Liver damage is likely in adults who have taken 10g or more of paracetamol. It is considered that excess quantities of a toxic metabolite (usually adequately detoxified by glutathione when normal doses of paracetamol are ingested), become irreversibly bound to liver tissue.



Management



Immediate treatment is essential in the management of paracetamol overdose. Despite a lack of significant early symptoms, patients should be referred to hospital urgently for immediate medical attention and any patient who has ingested around 7.5g or more of paracetamol in the preceding 4 hours should undergo gastric lavage. Administration of oral methionine or intravenous N-acetylcysteine which may have a beneficial effect up to at least 48 hours after the overdose, may be required. General supportive measures must be available.



5. Pharmacological Properties



5.1 Pharmacodynamic Properties



Pharmacotherapeutic group: Anilides, Paracetamol combinations



ATC Code: NO2B E51



Paracetamol is an analgesic which acts peripherally, probably by blocking impulse generation at the bradykinin sensitive chemo-receptors which evoke pain. Although it is a prostaglandin synthetase inhibitor, the synthetase system in the CNS rather than the periphery appears to be more sensitive to it. This may explain paracetamol's lack of appreciable anti-inflammatory activity. Paracetamol also exhibits antipyretic activity.



Codeine is a centrally acting analgesic which produces its effect by its action at opioid-binding sites (m-receptors) within the CNS. It is a full agonist.



5.2 Pharmacokinetic Properties



The bioavailabilities of paracetamol and codeine phosphate when given as the combination are similar to those when they are given separately.



Caplets



Following oral administration of two tablets (ie, a dose of paracetamol 1000mg and codeine 60mg) the mean maximum plasma concentrations of paracetamol and codeine were 15.96mg/ml and 212.4ng/ml respectively. The mean times to maximum plasma concentrations were 0.88 hours for paracetamol and 1.05 hours for codeine.
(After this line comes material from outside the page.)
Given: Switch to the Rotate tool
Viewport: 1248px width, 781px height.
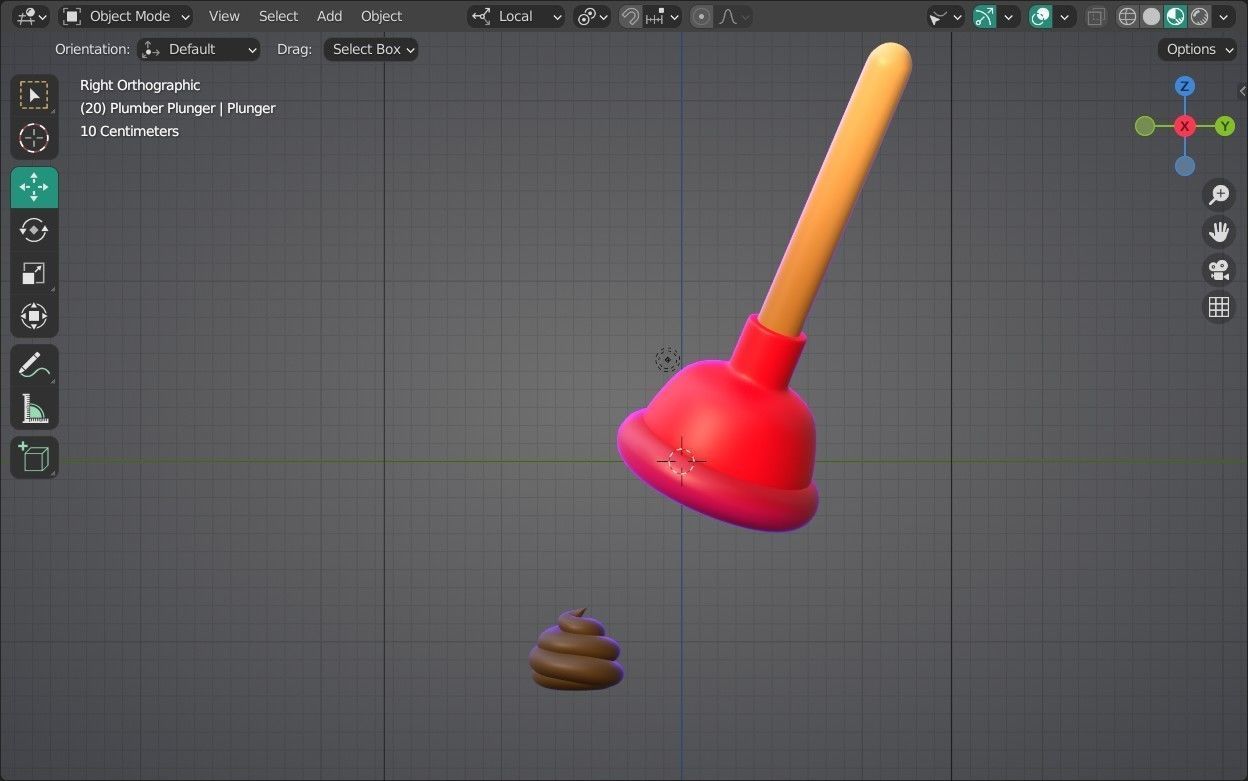Looking at the screenshot, I should (x=34, y=230).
The mean AUC for the 9 hours following administration was 49.05μg/ml per hour for paracetamol and 885.0ng/ml per hour for codeine.



Capsules



Following oral administration of two capsules (ie, a dose of paracetamol 1000mg and codeine phosphate 60mg) the mean maximum plasma concentrations of paracetamol and codeine phosphate were 17.5 μg/ml and 327ng/ml respectively. The mean times to maximum plasma concentrations were 1.03 hours for paracetamol and 1.10 hours for codeine phosphate.



The mean AUC(0-10) following administration was 48.0μg/ml per hour for paracetamol and 1301ng/ml per hour for codeine.



Effervescent tablets



Following oral administration of two effervescent tablets (i.e., a dose of paracetamol 1000mg and codeine 60mg) the mean maximum plasma concentrations of paracetamol and codeine were 20.4μg/ml and 218.8ng/ml respectively. The mean times to maximum plasma concentrations were 0.34 hours for paracetamol and 0.42 hours for codeine phosphate.



The mean AUC for the 10 hours following administration was 50.0μg/ml per hour for paracetamol and 450.0ng/ml per hour for codeine.



5.3 Preclinical Safety Data



Caplets & Effervescent Tablets: There are no preclinical data of relevance which are additional to that already included in other sections of the SPC.



Capsules: None stated



6. Pharmaceutical Particulars



6.1 List Of Excipients



Solpadol Caplets: Pregelatinised starch, Maize starch, Povidone, Potassium sorbate, Microcrystalline cellulose, Stearic acid, Talc, Magnesium stearate, Croscarmellose sodium (type A).



Solpadol Capsules: Maize starch, Magnesium stearate, Talc, Indigotine E132, Azorubine E122, Titanium dioxide E171, Gelatin, Black iron oxide E172, Shellac, Propylene glycol



Solpadol Effervescent: Sodium bicarbonate, Anhydrous citric acid, Anhydrous sodium carbonate, Sorbitol powder, Saccharin sodium, Povidone, Dimeticone,



Sodium lauril sulfate.



6.2 Incompatibilities



None known.



6.3 Shelf Life



Caplets: 5 years.



Capsules: 3 years



Effervescent: 4 years



6.4 Special Precautions For Storage



Caplets and Capsules: Store in the original package. Do not store above 25°C.



Effervescent: Do not store above 25°C.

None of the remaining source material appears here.